(Beginning of Input)
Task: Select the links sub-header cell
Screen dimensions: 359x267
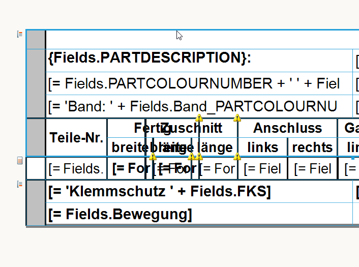Action: click(x=262, y=147)
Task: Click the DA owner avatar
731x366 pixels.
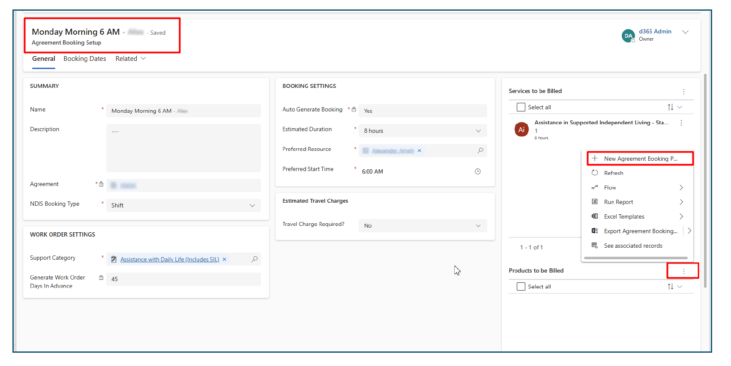Action: [x=628, y=36]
(End of Input)
- **About this task**
Word for word, write out each of the records, but not the pictures.

- **Exercise solution**
Task: Select the links sub-header cell
Screen dimensions: 359x267
Action: click(x=262, y=147)
Task: Click the DA owner avatar
731x366 pixels.
Action: [x=628, y=36]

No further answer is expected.